--- Problem ---
A word-for-word copy is required of the line containing "Enable always-Strict tracking" and of each line after it in the material below, through the last one.

--- The data ---
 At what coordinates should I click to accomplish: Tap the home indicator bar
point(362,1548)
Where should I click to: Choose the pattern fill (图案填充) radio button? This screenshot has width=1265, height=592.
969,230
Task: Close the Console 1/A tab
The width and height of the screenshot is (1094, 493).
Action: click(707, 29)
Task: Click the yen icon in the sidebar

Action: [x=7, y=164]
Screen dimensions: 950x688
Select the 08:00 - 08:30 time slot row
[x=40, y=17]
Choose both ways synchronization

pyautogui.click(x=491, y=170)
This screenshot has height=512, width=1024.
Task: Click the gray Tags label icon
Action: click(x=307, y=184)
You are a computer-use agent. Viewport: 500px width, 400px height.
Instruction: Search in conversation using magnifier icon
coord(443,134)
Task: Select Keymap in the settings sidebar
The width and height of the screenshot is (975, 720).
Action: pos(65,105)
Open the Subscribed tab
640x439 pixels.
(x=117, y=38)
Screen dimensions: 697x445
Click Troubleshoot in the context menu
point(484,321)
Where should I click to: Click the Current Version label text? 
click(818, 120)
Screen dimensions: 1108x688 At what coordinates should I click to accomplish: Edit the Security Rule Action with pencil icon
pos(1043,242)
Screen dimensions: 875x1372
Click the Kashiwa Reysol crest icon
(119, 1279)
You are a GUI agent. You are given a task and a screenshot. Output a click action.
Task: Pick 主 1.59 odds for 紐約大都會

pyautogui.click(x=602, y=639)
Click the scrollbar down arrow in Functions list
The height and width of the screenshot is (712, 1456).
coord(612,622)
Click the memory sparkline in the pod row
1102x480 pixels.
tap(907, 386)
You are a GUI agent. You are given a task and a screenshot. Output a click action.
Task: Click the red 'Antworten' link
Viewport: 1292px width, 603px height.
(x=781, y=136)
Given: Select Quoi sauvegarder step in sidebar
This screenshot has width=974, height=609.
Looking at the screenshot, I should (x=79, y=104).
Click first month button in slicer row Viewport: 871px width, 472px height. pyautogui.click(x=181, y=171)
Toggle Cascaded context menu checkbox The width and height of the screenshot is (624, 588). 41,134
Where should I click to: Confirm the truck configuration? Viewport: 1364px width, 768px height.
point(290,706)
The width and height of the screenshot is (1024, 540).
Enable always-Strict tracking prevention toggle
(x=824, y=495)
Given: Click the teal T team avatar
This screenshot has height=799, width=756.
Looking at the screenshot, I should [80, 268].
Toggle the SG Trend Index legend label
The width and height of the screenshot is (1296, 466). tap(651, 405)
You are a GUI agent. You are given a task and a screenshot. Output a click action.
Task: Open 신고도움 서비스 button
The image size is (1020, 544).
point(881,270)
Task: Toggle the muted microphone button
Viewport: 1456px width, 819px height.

--- Response to this exercise ---
Enable always-Strict tracking prevention toggle
(x=824, y=495)
Given: Click the teal T team avatar
This screenshot has height=799, width=756.
Looking at the screenshot, I should [80, 268].
Toggle the SG Trend Index legend label
The width and height of the screenshot is (1296, 466). tap(651, 405)
You are a GUI agent. You are given a task and a screenshot. Output a click action.
Task: Open 신고도움 서비스 button
The image size is (1020, 544).
point(881,270)
Task: Toggle the muted microphone button
Viewport: 1456px width, 819px height.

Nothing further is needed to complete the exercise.